───── Working data
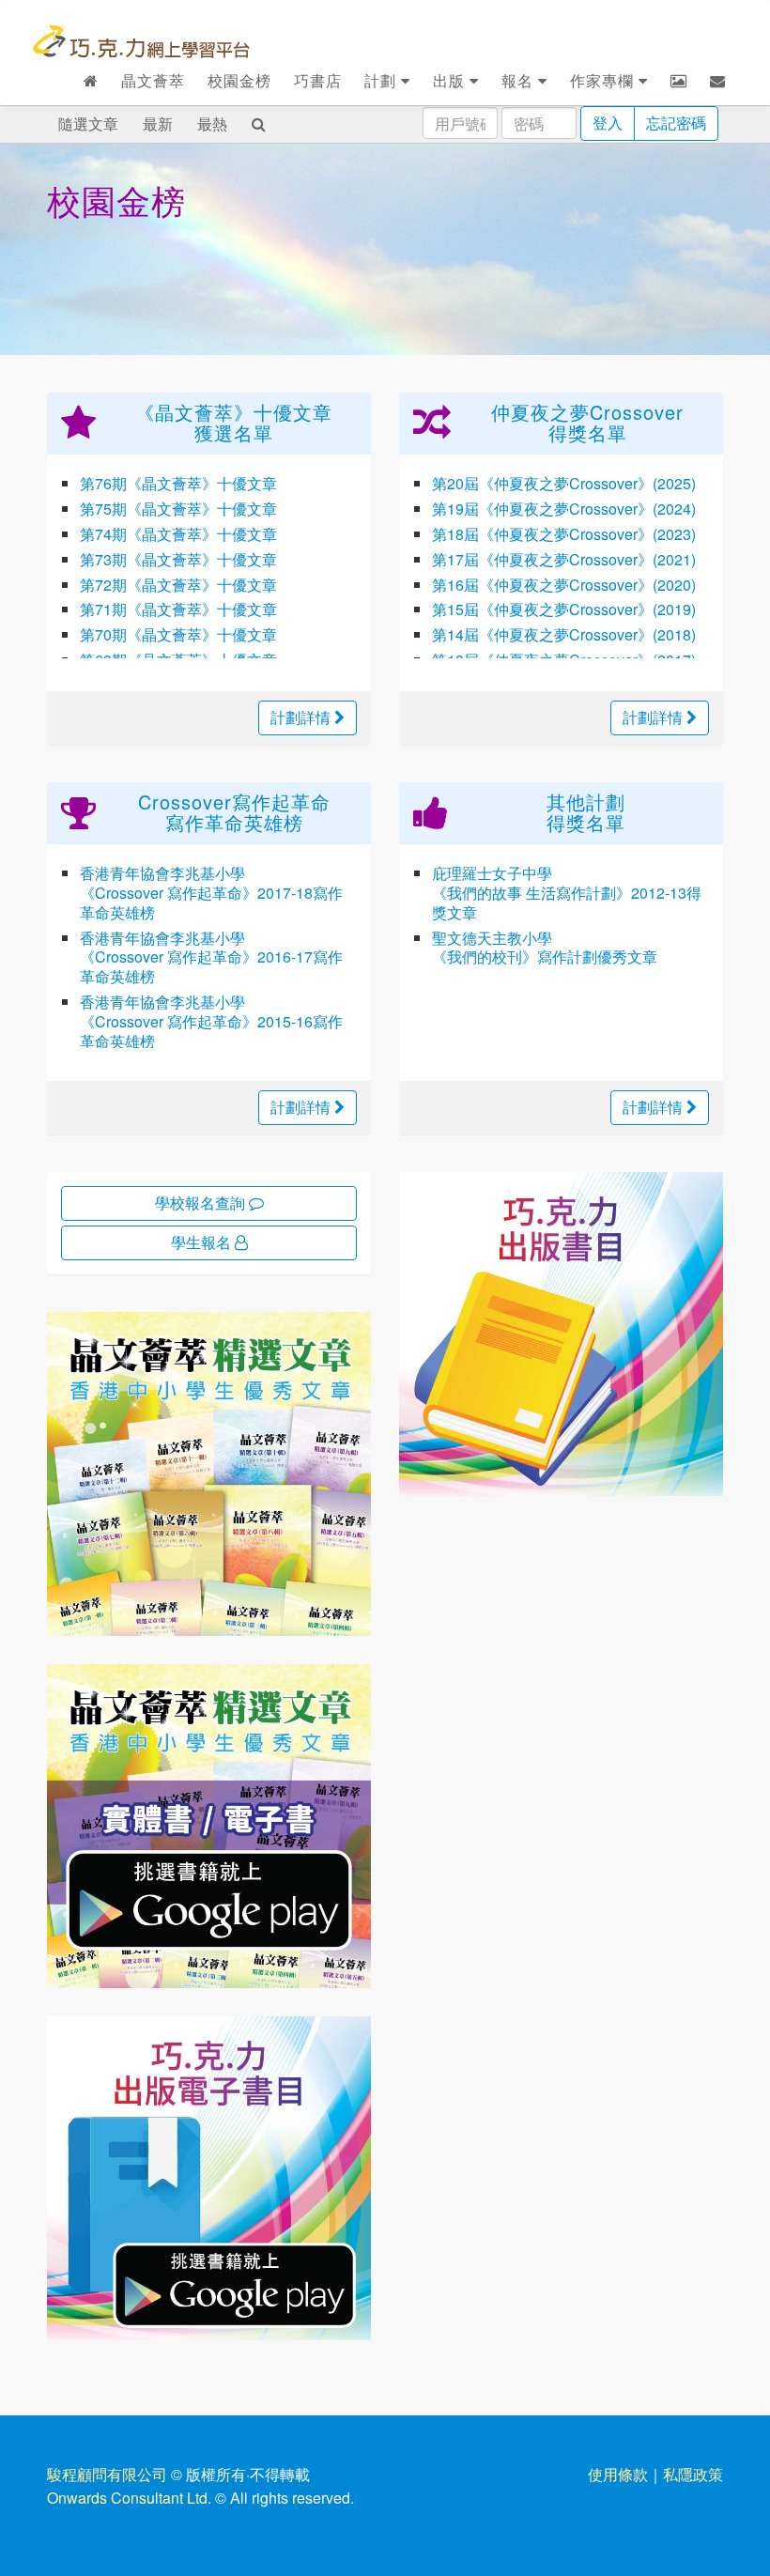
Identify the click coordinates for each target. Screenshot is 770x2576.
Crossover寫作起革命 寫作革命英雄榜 (234, 812)
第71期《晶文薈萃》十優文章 (178, 609)
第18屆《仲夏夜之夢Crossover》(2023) (564, 534)
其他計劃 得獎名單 (586, 812)
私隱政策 (693, 2474)
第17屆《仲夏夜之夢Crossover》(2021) (564, 559)
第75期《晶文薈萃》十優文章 (178, 508)
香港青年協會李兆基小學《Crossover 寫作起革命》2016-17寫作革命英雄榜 (211, 957)
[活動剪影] (679, 81)
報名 (519, 80)
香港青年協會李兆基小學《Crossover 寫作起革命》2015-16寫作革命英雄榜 (211, 1021)
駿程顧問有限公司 (107, 2474)
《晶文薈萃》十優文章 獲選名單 (233, 422)
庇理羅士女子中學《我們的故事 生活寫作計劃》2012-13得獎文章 (566, 892)
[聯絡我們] (718, 81)
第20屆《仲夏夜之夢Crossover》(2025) (564, 483)
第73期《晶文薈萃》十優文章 (178, 559)
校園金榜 (239, 80)
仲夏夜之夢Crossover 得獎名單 (587, 422)
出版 (451, 80)
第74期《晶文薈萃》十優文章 (178, 534)
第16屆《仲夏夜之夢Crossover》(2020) (564, 584)
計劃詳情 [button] (302, 717)
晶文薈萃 (153, 80)
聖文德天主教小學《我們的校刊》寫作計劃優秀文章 (544, 947)
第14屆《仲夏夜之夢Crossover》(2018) (564, 634)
──────────
Brief:
Set down the records above word for word, from the first line through the line containing "駿程顧問有限公司 (107, 2474)", both included; leave out the pictures.

Written answer:
Identify the click coordinates for each target. Screenshot is 770x2576.
Crossover寫作起革命 寫作革命英雄榜 (234, 812)
第71期《晶文薈萃》十優文章 (178, 609)
第18屆《仲夏夜之夢Crossover》(2023) (564, 534)
其他計劃 得獎名單 (586, 812)
私隱政策 (693, 2474)
第17屆《仲夏夜之夢Crossover》(2021) (564, 559)
第75期《晶文薈萃》十優文章 (178, 508)
香港青年協會李兆基小學《Crossover 寫作起革命》2016-17寫作革命英雄榜 (211, 957)
[活動剪影] (679, 81)
報名 (519, 80)
香港青年協會李兆基小學《Crossover 寫作起革命》2015-16寫作革命英雄榜 (211, 1021)
駿程顧問有限公司 (107, 2474)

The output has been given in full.